Passend zum Schwerpunkt der diesjährigen Stiftungsarbeit: „Deutschland in den 20er Jahren: Was tun gegen Hass und Spaltung?“ geht die mit 20.000 Euro dotierte Auszeichnung an die Kampagne „No Hate Speech Movement“

Der Kampagne „No Hate Speech Movement“ engagiert sich gegen Online-Hetze. In Deutschland koordiniert das journalistische Netzwerk „Neue deutschen Medienmacher*innen“ seit 2016 die vom Europarat entwickelte Kampagne. Das Projekt bietet Unterstützung im Umgang mit Hassbotschaften im Internet an.
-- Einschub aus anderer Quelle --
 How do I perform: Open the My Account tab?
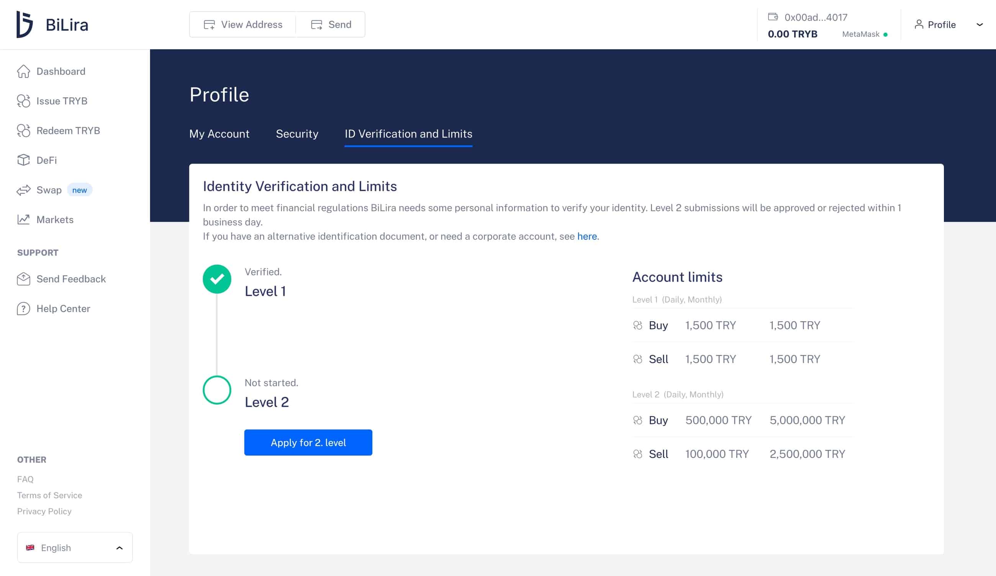click(x=219, y=134)
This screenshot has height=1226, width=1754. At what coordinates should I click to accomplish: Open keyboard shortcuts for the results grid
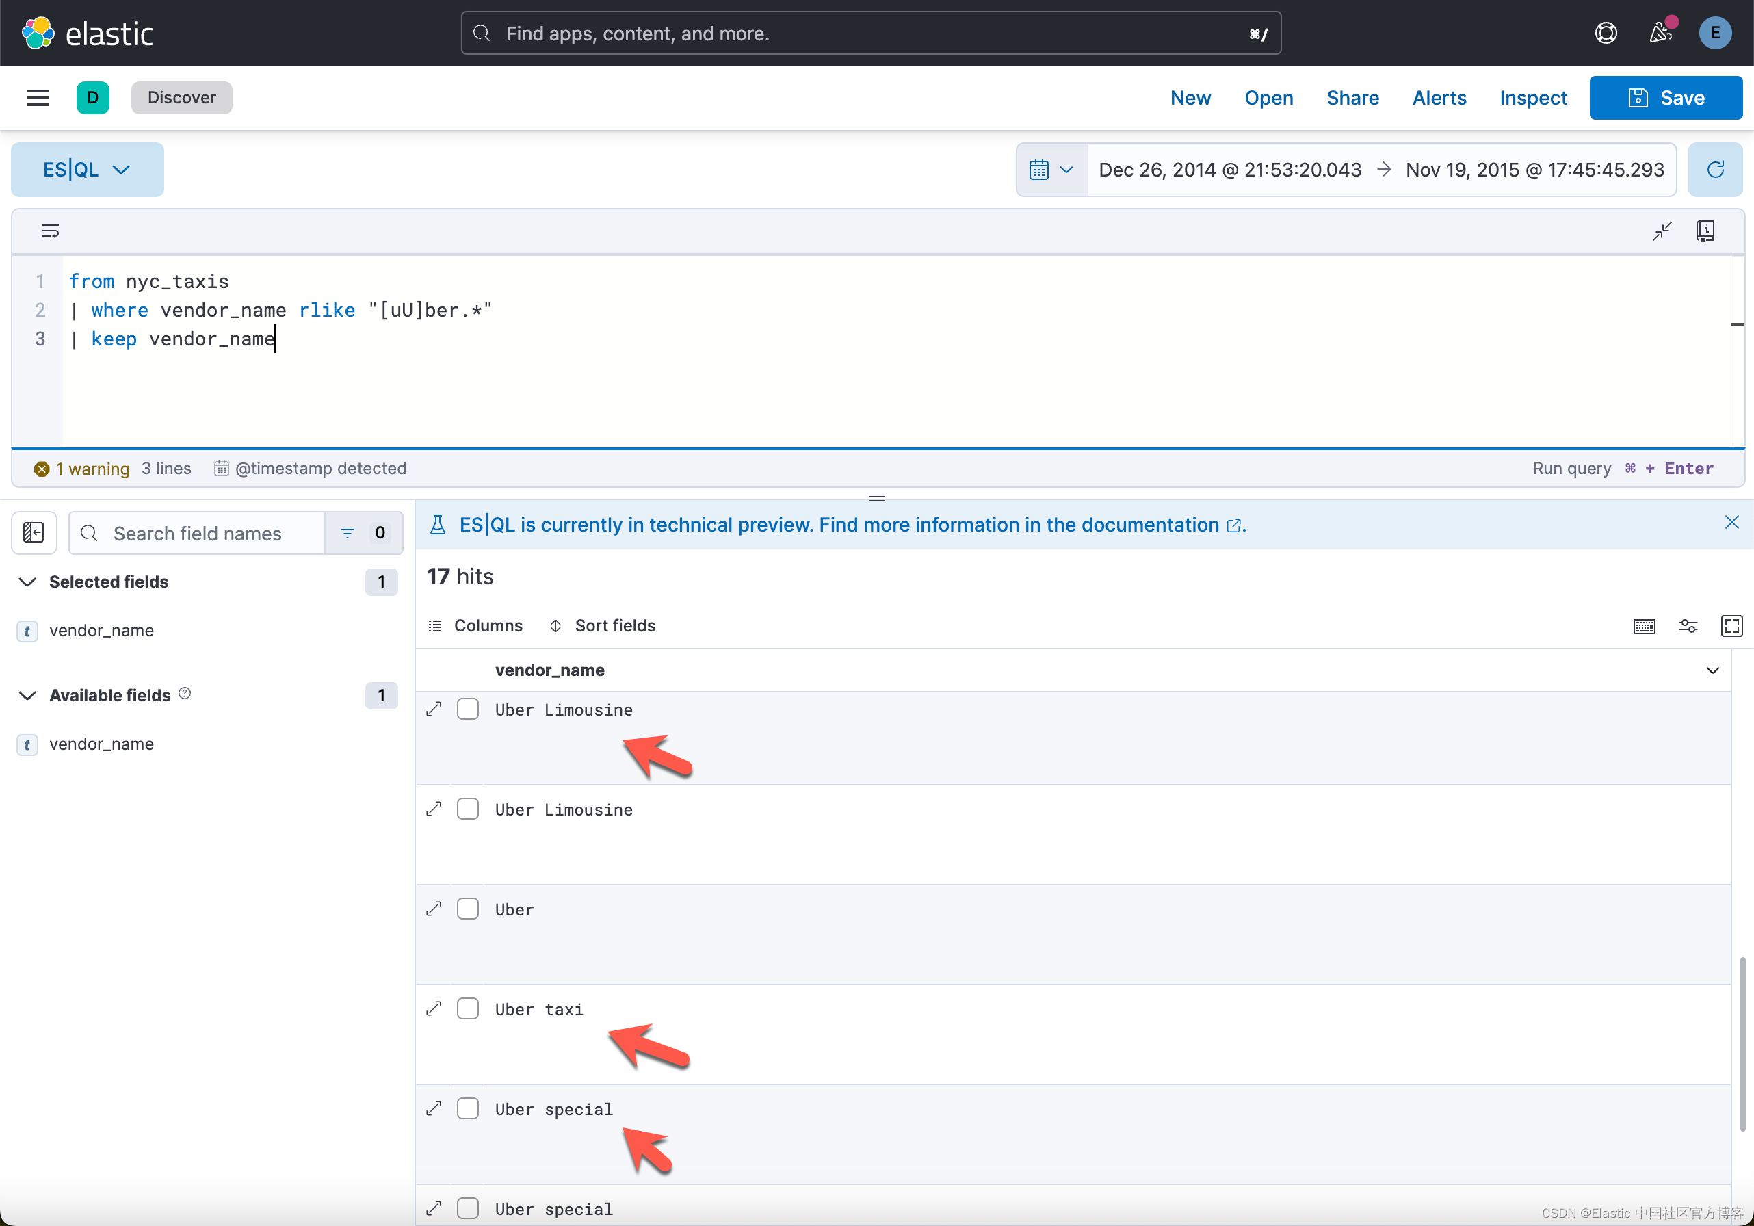(1644, 626)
Nutzerinnen und Nutzer in sozialen Netzwerken lernen durch die Kampagne, sich klar gegen Hetze zu positionieren. „‚No Hate Speech Movement‘ leistet einen wesentlichen Beitrag dazu, dass Hasspostings im Netz eingedämmt und Täterinnen und Täter angeklagt werden. Vor allem gelingt es der Kampagne, junge Menschen für das Thema zu sensibilisieren“, erklärt Agata Klaus, Geschäftsführerin der Deutschen Nationalstiftung.